En el mismo sentido argumentaba después, a favor de retomar un camino conjunto con los gremios cegetistas cuando tras el estallido de 2001 el peronismo parió un liderazgo orientado a volver a sus fuentes, como el de Néstor y Cristina.

El Viejo la tenía clara a la corta y a la larga. Y compartía su bagaje insobornable con un estilo propio, que mezclaba esa claridad discursiva y en la acción despojada de golpes bajos sentimentalistas con una calidez en el trato mano a mano que seducía hasta a los más enconados adversarios. Y ni hablar a este cronista, que tuvo la buena fortuna de poder disfrutarlo cotidianamente durante la década del 90 y con menos frecuencia pero igual empatía también después.

Desde 1990 a 1997 me tocó hacerles a él y al Picci decenas de entrevistas para el canal de cable de Villa Constitución en el que había conseguido mi primer laburo. Como tantos otros, en la primera de esas entrevistas me preguntó si tenía algún parentesco con Miguel, el Robles de esa ciudad que todos conocían por su condición de senador provincial y luego vicegobernador. Cuando supo que no tenía parentesco con esos Robles sino con unos que se plantaron en el Chaco, de donde yo había llegado a Rosario apenas un par de años antes, me contó de su paso por la U7, la cárcel federal emplazada en el barrio de Resistencia que se llama Villa Libertad. Me contó también que en medio de la incomunicación del encierro en esos lares, las únicas noticias que tuvo de su familia le llegaron por boca del padre Brisaboa. Le conté entonces que en esos mismos años Brisaboa nos daba clases de Formación Cívica en el colegio Don Bosco de esa misma ciudad donde él sufría cárcel y yo crecía sin grandes sufrimientos, aunque no libre del todo porque la dictadura oprimía dentro y fuera de los penales.

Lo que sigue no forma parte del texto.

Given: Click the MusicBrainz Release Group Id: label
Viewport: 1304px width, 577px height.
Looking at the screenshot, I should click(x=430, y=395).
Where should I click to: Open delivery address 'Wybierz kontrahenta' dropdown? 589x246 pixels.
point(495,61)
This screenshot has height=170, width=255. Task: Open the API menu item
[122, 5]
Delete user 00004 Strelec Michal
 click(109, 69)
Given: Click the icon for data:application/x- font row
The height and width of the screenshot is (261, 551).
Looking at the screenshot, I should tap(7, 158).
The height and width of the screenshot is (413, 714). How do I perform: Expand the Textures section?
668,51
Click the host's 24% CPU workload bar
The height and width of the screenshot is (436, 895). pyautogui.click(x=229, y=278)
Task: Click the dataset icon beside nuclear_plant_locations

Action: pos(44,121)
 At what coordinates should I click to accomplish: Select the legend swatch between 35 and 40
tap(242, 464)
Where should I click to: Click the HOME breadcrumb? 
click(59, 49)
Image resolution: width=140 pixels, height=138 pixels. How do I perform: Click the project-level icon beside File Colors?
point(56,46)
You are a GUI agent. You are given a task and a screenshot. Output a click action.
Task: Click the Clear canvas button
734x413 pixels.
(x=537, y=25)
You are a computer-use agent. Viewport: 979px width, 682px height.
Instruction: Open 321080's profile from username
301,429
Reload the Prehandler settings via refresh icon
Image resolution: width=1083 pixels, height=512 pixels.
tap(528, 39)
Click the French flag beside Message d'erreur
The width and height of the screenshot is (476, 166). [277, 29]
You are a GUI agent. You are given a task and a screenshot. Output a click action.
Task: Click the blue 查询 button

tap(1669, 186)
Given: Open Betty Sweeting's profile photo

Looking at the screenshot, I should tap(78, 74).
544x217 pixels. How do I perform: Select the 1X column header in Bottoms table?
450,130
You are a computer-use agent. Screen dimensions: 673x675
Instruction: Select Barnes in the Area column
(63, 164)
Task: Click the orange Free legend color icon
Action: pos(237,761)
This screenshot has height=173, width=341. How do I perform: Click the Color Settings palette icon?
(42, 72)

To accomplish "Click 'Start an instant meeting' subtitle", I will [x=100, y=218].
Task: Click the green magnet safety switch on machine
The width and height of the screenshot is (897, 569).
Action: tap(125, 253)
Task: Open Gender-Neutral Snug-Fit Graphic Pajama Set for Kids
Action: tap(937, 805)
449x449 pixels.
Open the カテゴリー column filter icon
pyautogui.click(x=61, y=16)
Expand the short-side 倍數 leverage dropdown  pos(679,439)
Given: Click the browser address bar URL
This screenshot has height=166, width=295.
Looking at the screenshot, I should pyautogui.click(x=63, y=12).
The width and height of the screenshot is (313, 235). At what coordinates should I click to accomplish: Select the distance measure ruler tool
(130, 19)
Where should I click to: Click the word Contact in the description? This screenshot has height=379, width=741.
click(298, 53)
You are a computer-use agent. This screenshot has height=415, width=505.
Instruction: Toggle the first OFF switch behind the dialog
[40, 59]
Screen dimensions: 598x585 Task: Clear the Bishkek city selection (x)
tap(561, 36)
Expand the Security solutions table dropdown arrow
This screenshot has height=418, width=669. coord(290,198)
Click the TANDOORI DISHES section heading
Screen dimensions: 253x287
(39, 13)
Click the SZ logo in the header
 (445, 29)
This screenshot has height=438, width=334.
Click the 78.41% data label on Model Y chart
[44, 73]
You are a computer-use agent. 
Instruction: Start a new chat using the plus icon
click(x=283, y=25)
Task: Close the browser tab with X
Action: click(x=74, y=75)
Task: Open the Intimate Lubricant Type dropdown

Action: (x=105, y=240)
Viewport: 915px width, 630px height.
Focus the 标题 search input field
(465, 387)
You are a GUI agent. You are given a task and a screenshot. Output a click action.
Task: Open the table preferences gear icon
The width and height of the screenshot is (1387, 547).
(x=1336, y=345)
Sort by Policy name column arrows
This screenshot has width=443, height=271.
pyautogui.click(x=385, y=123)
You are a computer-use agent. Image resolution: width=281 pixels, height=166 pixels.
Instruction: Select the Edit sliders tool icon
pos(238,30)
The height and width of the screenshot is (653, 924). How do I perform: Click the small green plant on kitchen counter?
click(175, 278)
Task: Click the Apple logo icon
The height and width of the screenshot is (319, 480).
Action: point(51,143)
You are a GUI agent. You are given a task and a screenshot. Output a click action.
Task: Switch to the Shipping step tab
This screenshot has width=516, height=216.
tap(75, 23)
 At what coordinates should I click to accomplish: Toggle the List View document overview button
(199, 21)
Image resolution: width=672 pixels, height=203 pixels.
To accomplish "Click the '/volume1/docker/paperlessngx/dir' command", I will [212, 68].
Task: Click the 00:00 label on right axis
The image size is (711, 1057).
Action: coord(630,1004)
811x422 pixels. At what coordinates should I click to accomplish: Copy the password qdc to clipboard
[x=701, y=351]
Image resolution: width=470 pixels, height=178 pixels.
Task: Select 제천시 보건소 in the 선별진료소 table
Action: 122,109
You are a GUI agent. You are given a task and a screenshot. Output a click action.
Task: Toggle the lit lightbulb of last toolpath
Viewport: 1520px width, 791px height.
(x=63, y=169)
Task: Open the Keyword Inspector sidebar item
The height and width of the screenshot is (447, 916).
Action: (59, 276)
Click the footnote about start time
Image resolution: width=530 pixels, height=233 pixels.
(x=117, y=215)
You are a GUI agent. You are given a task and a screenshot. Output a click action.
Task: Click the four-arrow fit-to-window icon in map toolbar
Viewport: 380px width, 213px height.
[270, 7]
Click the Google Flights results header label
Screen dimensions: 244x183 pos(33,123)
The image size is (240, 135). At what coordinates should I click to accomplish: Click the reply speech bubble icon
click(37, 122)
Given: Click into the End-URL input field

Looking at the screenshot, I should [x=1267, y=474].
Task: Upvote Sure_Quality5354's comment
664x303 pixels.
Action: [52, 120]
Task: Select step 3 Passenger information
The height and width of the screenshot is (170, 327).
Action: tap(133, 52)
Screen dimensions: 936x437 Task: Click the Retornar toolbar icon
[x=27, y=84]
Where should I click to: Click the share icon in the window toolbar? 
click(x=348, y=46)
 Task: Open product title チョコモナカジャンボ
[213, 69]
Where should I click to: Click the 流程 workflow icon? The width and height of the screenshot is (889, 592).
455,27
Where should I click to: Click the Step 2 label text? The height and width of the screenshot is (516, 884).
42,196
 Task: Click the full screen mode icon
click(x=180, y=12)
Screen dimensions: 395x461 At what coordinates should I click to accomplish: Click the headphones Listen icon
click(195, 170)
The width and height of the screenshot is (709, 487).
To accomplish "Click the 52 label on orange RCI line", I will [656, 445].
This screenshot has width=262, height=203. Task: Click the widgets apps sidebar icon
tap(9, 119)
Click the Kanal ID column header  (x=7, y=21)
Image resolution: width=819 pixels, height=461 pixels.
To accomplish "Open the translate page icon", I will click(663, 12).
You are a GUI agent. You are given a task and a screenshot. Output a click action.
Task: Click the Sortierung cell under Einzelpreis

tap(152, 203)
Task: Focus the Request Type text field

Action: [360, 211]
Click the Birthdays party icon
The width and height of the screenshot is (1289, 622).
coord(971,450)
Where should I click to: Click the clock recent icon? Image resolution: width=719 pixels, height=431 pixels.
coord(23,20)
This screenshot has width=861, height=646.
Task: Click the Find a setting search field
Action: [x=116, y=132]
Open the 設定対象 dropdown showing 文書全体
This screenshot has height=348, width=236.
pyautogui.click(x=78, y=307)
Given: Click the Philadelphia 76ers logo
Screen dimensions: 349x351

“Brisaboa tenía algunos arranques de locura en las clases, nos decía que la juventud argentina necesitaba una purificación en sangre”, le contaba yo. Él me decía que mirá vos, que vaya a saber, que en la cárcel el cura tenía con ellos gestos como ese de aliviarlo transmitiéndole datos del afuera. Victorio sabía de lo inútil y nocivo de hurgar en misterios y posibles contradicciones de los otros y pretender juzgarlas. Enseñaba que primero estaba la mirada comprensiva, que para la lucha colectiva importaba mucho la capacidad afectiva de entender, compartir, incluir, incluso ante devenires y actitudes personales diferentes a las propias.

El Viejo no abrumaba ni aburría con esa cosa compulsiva de algunos viejos de querer saber y decir todo, no mostraba los jirones del pasado para situarse así como por arriba. Sí disfrutaba de ver y nutrir el emerger de pibadas que seguían el rumbo trasvasado por generaciones como la suya, con heridas muy jodidas curadas a fuerza de convicciones compartidas, de amores, de búsquedas incesantes.

El Viejo me hizo conocer a buena parte de quienes fueron sus nutrientes más cercanos. Fuimos vecinos unos años en la República de la Sexta, me abrió las puertas de su casa de calle Necochea, de Mabel, de Mariano, de un concepto de familia a prueba de balas, torturas, reclusiones, exilios y expansiones.

Son muchos más los recuerdos que podría intentar poner en más palabras como estas, que brotan desde un dolor enorme que oficia de incentivo.

Porque el Viejo se murió este jueves; y porque no pude ir al velorio a despedirlo. Pucha con las palabras y sus sentidos. Él es uno de los que me enseñó que siempre hay que decir no a los despidos. Y ahora me hace sentir otra vez que las despedidas por las muertes se pueden atravesar solamente desde la fe en que las vidas compartidas son eternas. Así que bueno, más tarde o más temprano volveremos a vernos por ahí, en algún plenario o una marcha o, mejor todavía, en algún otro asado de esos que tanto disfrutaba por hacerse año a año en una fecha que lo emocionaba por partida doble: el 7 de septiembre, Día del Metalúrgico y del Montonero.